Bir festivali daha geride bıraktık, dört gün boyunca takip edip izlediğimiz 62. Antalya Atın Portakal Film Festivali filmlerinin bir kısmına dair yorumlarımı ilk yazımda paylaşmıştım. Sonuçlar açısından yine ilginç yıllardan birisi oldu, tek filmin hakimiyetinde, koca bir imparatorluk kuruldu kalbimizde ve festivalin genelinde.
Seyfettin Tokmak’ın ikinci filmi Tavşanlar İmparatorluğu, en iyi film, en iyi yönetmen, sinema yazarları jürisi ve Film Yön jürisinin de seçimiyle festivalden yedi ödülle ayrıldı. Bu bana biraz da 2019 yılında ‘Bozkır’ filmine verilen ödülleri hatırlattı, yönetmeni başka film çekmedi bildiğim kadarıyla ama Seyfettin Tokmak’ın bu ödüllendirmeyle daha fazla film çekmek için çabalayacağını düşünüyorum.
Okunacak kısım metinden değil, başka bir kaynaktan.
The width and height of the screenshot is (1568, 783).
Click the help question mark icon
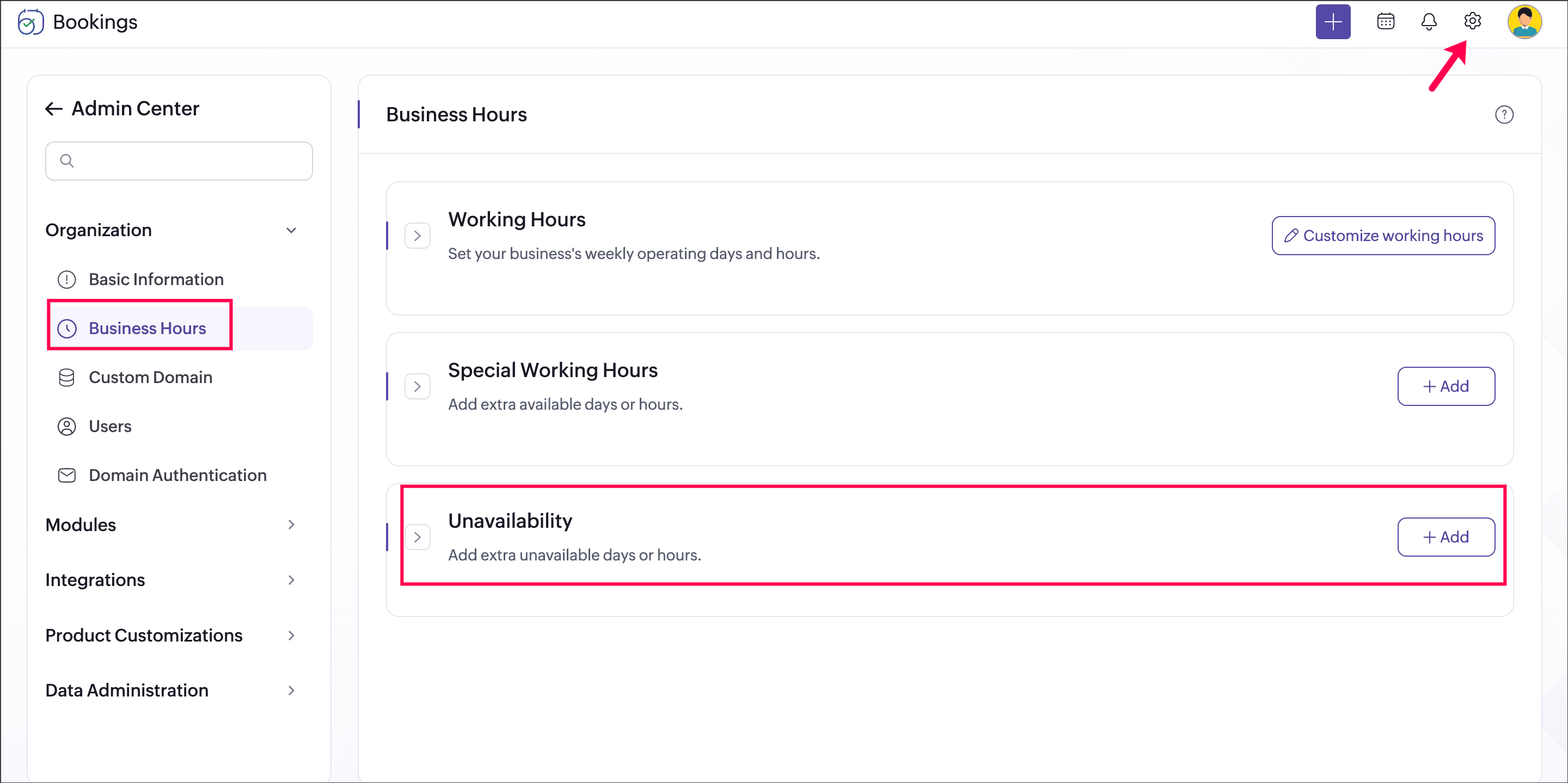point(1504,114)
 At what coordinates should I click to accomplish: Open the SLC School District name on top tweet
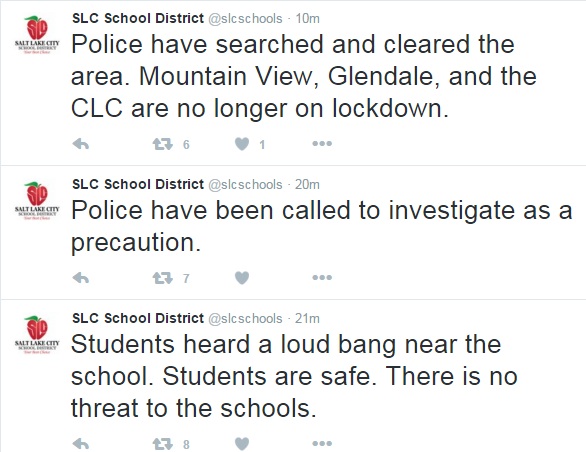pyautogui.click(x=138, y=18)
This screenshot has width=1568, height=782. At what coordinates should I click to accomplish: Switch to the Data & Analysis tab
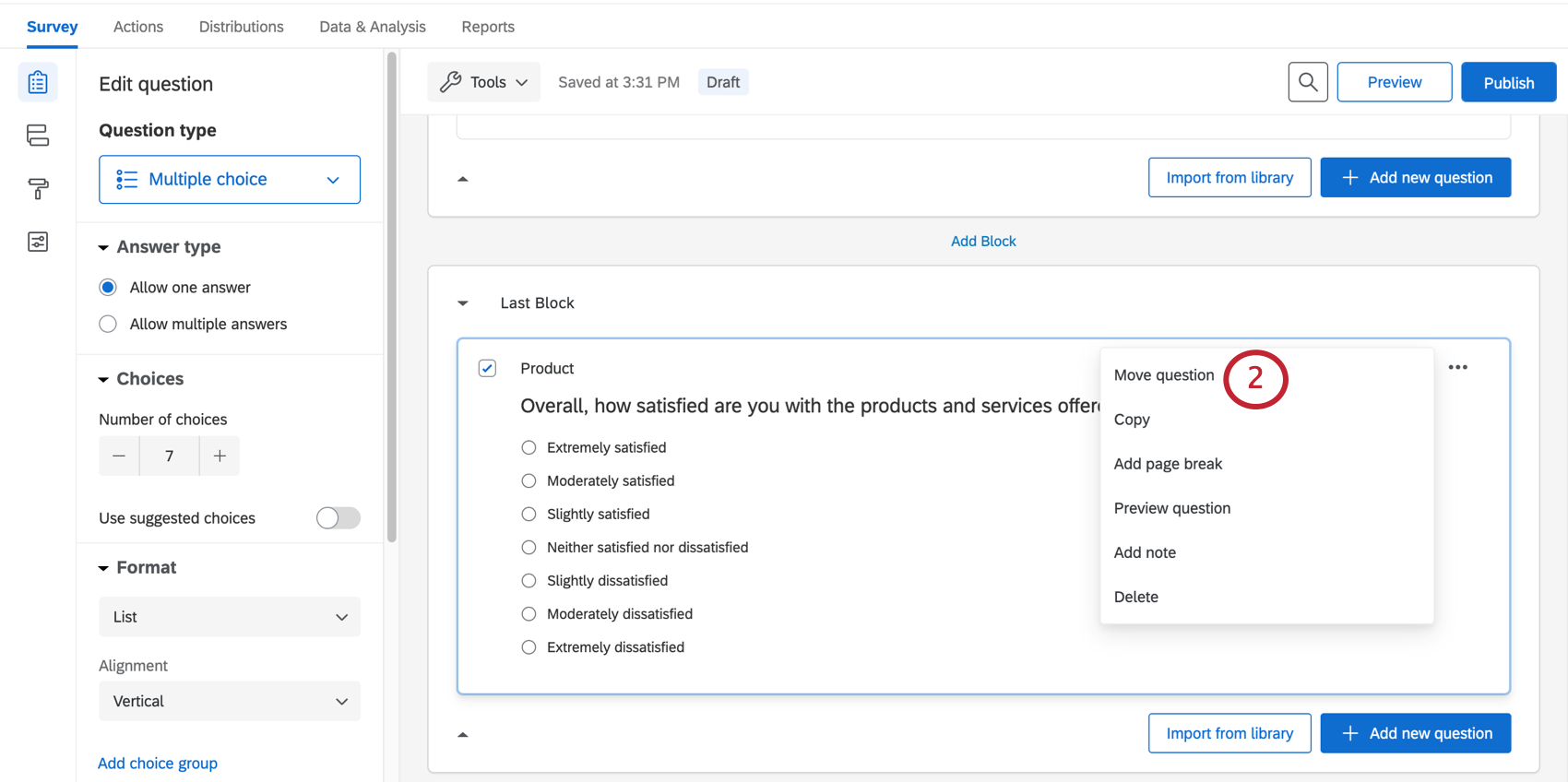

Festivaldeki genel jüri algısının da karmaşa yerine ‘samimiyet’ten ilham aldığını düşünüyorum.
Tavşan İmparatorluğu koca bir ülkeye yayılan kötülüğün karşısına dikilen masumiyeti temsil ediyor benim için. Doğanın, hayvanların, ağaçların dünyasına uzanan elin karşısına dikilen başka bir elin varlığını hatırlatıyor, bunun mümkanati konusunda bizi kutsuyor adeta. Filmin yazısında Hakan Tosun’u anmıştım, bir kez daha anıyorum Hakan’ı…
Behlül Dal En İyi İlk Film ve En İyi Senaryo Ödülü kazanan Emre sert ve Gözde Yetişkin imzalı Sahibinden Rahmet aslında sıkça tanık olduğumuz bir konu üzerinde duruyor, tek farkı filmi kötü, bel altı esprilerle boğmaması, derdini daha ortada anlatması oluyor ki, bugün basın gösteriminde izlerken biraz da festival filmi algısına çok da yakın durmadığını düşündüm. Yönetmenleri ödül gecesinde En İyi senaryo ödülü için en beklemedikleri ödül olduğunu söyleyip bizleri gülümsettiler. En iyi ilk film noktasında da yine ‘samimiyet’ devreye giriyor sanırım. Köye düşen bir göktaşının etrafında gelişen olaylar fazlasıyla tanıdık…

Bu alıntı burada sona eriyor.